Reżyseria i scenariusz: Jan Komasa
Czas trwania: 2 godz. 10 min.
Gatunek: Dramat, Wojenny
Na początku poznajemy Stefana, a z każdą minutą także i innych członków AK. Ów młodzieniec mieszka w Warszawie w czasie drugiej wojny światowej. Jest rok 1944, w stolicy wybucha powstanie. Większość mieszkańców sądzi że potrwa ono 3 może 4 dni. Teraz z lekcji historii dowiadujemy się, że skończyło się aż po 63 dniach. Stefan przyrzeka matce, że nie wstąpi do oddziałów jak jego ojciec, który zginął w Kampanii Wrześniowej w 1939 roku, ale łamie obietnice. Przed rozpoczęciem walk poznaje Alę, siostrę jego kolegi. Zaczyna między nimi iskrzyć, ale gdy przychodzi 1 sierpnia ich miłość zostaje wystawiona na próbę.
"Będziemy razem jeść, spać, śpiewać, a może nawet umierać."

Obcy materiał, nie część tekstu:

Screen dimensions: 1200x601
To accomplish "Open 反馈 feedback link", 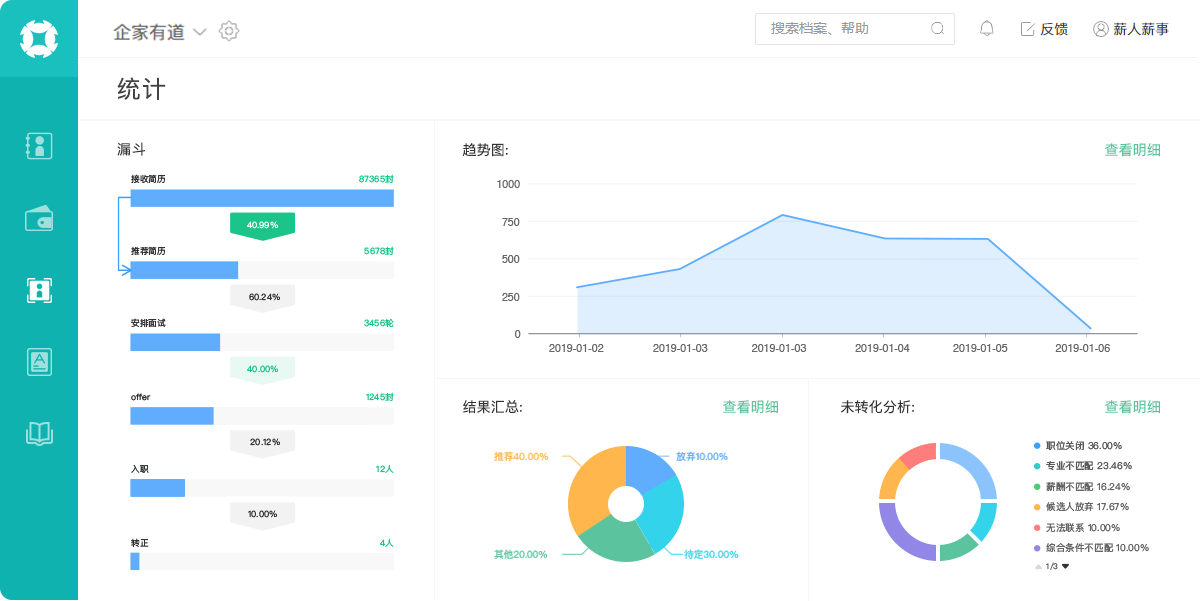I will [x=1044, y=29].
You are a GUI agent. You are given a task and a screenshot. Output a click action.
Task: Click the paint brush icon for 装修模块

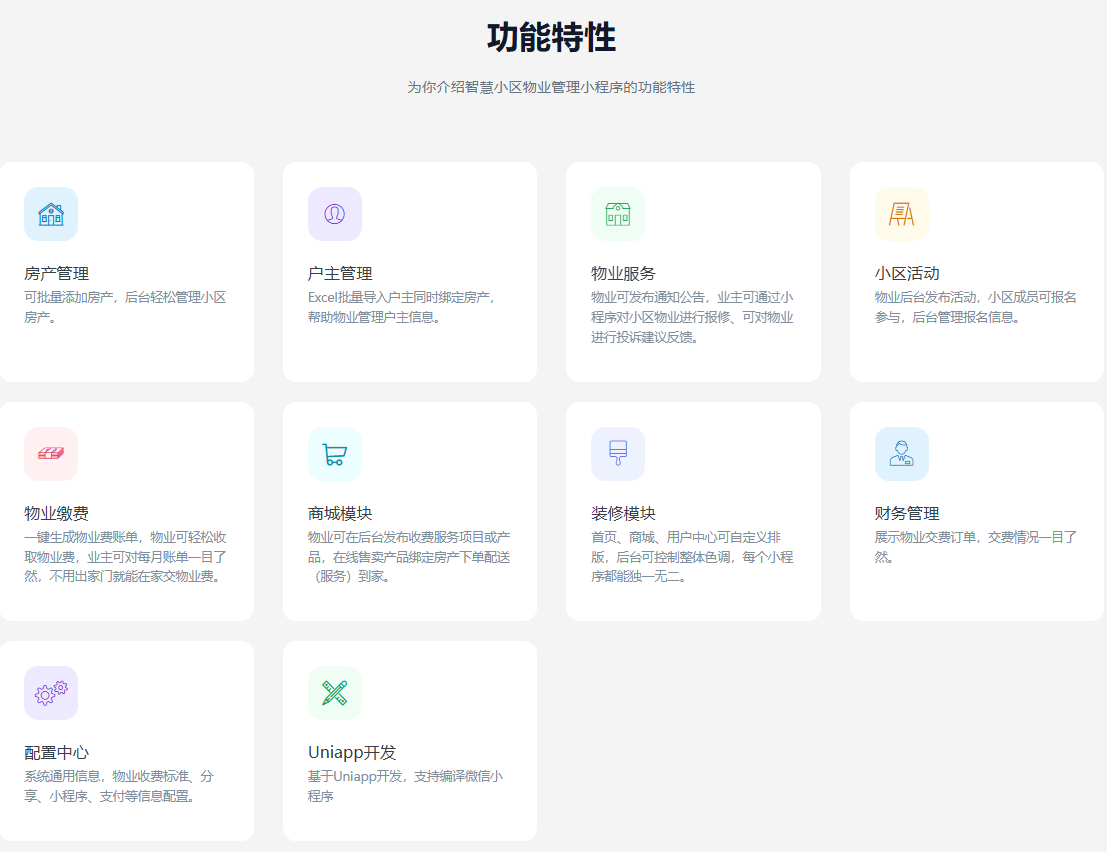(618, 454)
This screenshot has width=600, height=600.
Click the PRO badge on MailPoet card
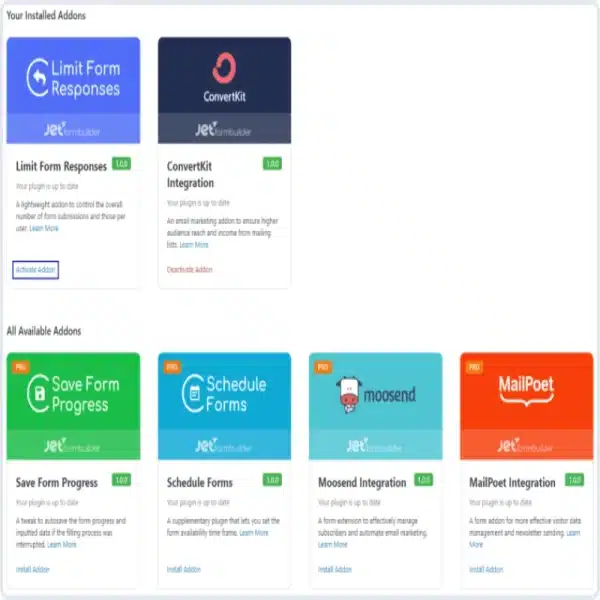click(473, 367)
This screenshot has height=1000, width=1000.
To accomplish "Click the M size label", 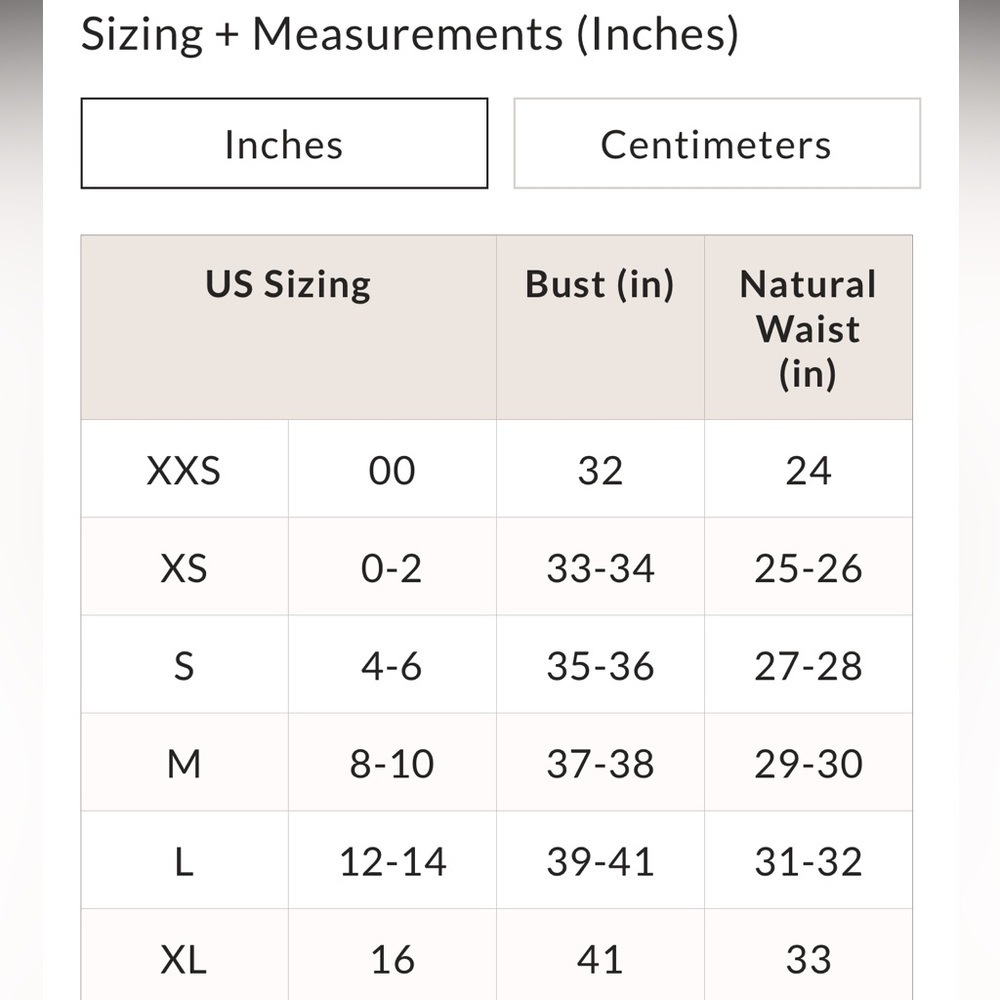I will point(184,764).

Ten film przekręcił mnie od środka i pozbawił mnie całkowitego poczucia osobistego nieszczęścia, mówię uczciwie. Granaty, strzelaniny, czołgi...To zdecydowanie nie powinno spotkać nikogo z nas. Muszę się przyznać bez bicia, płakałam. Jest to bardzo smutna historia, ale niestety prawdziwa i każdy powinien wiedzieć co tam się wtedy działo. A co do uczucia tych dwojga, to naprawdę podziwiam "Biedronkę". Została dla niego w mieście, dbała jego rany, wbiegła nawet do szpitala, który miał być zbombardowany. On natomiast przepraszam za określenie dostał jakiejś schizy i do tego ją zdradził. Postać Stefana niezmiernie mnie irytowała. Choć z pewnego względu, nawet się mu nie dziwię.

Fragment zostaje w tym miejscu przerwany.